## DIRECTIONS FOR THIS TASK
Answer these questions from the breast reconstruction passage:
1. How many participants underwent thoracodorsal artery perforator (TAP) flaps in the study?
2. What size of space did the tissue of the patient with notable growth fill?
3. Which clinical trial is assessing the safety and efficacy of Matisse®?

## TEXT PASSAGE
▼▼▼
Other authors explored breast reconstruction using dome-shaped acrylic chambers with perforated walls and internal capacities ranging from 140 to 360 mL. In this study, 5 participants underwent thoracodorsal artery perforator (TAP) flaps, with volumes ranging from 6 to 50 mL. These flaps were placed inside the TEC. Patients were then monitored post-surgery for up to six months until chamber removal, except for 1 patient showing notable tissue growth, who received follow ups for 6 additional months which resulted in filling a 210 mL space. Three other patients exhibited no tissue growth beyond the initial flap’s dimensions, resulting in silicone implant reconstructions. Lastly, one patient had her chamber removed early due to discomfort. Histological analyses after chamber removal confirmed the presence of viable, well-vascularized fat inside the chamber for certain patients [93]. Notably, patient-reported and aesthetic outcomes were not assessed in this study.
This same approach is being studied by the clinical trial NCT05460780, which aims to assess the safety and efficacy of Matisse^®^, a TEC implant-based method for immediate breast reconstruction in Georgia (country). This method, however, involves a bioabsorbable TEC implantation with a pedicled LICAp or LTAp flap within it to support a flap growth [94]. Although no preliminary results have been published, a recent press report released in 2022 claimed that they achieved the first successful breast reconstruction with their device [95].
▲▲▲
(Records excerpted from a collection)
▼▼▼
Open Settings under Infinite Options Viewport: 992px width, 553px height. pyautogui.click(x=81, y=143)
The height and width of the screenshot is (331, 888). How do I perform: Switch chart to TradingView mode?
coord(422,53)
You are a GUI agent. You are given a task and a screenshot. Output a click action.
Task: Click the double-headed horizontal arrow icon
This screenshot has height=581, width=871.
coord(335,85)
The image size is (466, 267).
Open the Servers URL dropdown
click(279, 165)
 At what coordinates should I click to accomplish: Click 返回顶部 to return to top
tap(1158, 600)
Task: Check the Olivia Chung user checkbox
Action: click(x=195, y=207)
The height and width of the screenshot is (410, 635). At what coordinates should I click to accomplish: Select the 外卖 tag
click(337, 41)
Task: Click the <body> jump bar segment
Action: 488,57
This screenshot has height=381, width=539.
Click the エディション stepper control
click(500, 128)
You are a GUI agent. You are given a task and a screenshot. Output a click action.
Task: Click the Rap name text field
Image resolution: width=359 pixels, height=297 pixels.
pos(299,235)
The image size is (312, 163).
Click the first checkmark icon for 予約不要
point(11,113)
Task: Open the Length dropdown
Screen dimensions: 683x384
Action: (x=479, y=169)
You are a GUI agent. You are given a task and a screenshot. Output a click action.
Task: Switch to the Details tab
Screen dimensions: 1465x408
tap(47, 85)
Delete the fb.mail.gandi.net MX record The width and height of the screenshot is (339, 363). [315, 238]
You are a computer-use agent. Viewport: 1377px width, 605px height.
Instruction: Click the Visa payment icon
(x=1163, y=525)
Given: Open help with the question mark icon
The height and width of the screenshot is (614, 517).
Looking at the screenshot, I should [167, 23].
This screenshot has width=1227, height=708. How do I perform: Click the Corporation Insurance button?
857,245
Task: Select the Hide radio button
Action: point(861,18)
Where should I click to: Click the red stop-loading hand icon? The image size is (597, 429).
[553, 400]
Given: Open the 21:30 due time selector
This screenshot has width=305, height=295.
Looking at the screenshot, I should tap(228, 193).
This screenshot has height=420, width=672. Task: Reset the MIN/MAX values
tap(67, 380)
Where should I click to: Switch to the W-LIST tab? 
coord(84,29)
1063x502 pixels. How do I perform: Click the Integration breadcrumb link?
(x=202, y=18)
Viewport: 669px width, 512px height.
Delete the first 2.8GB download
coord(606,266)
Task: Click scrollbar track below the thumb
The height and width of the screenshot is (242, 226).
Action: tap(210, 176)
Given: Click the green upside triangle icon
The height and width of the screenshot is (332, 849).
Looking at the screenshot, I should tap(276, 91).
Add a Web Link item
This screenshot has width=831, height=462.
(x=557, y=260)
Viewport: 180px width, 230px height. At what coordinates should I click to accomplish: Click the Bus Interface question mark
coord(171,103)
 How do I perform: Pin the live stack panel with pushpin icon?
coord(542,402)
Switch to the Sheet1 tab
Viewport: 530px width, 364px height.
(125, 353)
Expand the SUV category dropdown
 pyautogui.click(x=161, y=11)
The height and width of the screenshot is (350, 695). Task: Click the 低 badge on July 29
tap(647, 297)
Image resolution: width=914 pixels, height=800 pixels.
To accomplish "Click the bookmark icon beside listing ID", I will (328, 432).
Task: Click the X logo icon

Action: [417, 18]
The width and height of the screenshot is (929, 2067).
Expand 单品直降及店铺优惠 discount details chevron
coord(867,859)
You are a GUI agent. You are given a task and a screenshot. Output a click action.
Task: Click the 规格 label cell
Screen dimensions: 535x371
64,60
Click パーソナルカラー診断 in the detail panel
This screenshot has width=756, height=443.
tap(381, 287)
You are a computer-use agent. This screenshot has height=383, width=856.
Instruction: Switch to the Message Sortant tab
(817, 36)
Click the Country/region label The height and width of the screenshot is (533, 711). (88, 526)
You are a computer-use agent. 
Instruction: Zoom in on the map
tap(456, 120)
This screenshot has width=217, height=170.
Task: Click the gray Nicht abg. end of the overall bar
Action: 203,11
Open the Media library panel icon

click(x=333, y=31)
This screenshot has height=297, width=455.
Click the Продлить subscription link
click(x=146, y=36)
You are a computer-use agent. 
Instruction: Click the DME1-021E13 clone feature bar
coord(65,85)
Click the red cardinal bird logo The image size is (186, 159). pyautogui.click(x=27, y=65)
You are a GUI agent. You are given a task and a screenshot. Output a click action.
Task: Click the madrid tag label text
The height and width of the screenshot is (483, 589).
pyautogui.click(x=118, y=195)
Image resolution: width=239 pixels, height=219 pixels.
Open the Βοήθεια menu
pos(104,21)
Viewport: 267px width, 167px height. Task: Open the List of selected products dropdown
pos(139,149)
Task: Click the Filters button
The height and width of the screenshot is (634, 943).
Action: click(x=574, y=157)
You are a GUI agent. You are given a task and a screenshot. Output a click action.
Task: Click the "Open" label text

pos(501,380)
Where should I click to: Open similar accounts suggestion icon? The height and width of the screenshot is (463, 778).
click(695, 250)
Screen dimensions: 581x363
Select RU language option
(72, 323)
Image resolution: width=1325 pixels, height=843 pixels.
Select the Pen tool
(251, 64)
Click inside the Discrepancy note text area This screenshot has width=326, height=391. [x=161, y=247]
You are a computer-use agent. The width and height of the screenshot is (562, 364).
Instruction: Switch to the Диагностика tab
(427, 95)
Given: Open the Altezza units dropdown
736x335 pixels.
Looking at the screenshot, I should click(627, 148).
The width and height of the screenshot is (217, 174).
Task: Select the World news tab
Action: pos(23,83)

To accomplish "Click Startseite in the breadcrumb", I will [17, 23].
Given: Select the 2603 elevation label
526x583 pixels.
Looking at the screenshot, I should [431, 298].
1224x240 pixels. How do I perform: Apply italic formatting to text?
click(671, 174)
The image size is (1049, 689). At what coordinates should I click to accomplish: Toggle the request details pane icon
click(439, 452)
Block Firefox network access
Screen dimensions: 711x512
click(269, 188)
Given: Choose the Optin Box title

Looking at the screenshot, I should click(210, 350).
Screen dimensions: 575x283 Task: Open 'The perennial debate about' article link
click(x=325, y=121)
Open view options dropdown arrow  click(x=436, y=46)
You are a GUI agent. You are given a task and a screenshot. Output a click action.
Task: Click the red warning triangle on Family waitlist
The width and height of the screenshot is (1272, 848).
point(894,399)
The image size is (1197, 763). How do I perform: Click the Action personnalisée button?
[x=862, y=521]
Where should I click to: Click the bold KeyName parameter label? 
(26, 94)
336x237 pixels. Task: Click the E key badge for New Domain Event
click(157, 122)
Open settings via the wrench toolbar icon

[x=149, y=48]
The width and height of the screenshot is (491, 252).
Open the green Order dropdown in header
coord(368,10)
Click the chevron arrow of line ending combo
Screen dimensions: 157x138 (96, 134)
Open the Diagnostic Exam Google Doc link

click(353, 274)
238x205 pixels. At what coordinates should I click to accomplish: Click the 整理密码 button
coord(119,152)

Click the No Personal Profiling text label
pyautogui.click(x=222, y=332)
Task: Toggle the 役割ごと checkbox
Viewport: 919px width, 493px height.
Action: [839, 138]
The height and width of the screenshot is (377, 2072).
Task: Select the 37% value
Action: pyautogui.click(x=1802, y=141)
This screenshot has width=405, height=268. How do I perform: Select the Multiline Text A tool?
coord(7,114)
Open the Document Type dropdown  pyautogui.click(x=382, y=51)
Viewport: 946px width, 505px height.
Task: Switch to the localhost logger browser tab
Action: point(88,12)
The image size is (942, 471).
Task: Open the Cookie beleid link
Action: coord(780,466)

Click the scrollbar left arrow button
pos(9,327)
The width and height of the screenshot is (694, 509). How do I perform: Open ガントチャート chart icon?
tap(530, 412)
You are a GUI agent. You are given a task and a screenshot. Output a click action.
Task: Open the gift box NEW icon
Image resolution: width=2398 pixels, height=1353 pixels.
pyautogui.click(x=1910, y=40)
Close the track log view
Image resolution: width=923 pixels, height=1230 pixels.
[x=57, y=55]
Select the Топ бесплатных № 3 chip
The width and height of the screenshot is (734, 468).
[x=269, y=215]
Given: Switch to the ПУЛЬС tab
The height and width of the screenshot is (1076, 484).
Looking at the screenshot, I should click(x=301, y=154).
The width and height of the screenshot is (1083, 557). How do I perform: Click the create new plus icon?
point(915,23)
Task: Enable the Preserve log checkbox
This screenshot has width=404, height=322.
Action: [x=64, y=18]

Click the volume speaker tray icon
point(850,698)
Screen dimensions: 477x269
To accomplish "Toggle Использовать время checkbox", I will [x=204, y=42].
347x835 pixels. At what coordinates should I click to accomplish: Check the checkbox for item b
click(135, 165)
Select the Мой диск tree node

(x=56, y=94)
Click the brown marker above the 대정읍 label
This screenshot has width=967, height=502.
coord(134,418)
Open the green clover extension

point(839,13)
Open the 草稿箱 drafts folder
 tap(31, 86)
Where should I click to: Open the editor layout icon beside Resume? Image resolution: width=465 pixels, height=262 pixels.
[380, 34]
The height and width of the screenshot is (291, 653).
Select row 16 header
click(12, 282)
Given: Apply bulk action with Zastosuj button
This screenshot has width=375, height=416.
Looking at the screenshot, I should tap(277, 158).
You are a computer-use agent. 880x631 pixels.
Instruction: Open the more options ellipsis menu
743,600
▲▲▲
## ANSWER SPACE
1. 5
2. 210 mL
3. NCT05460780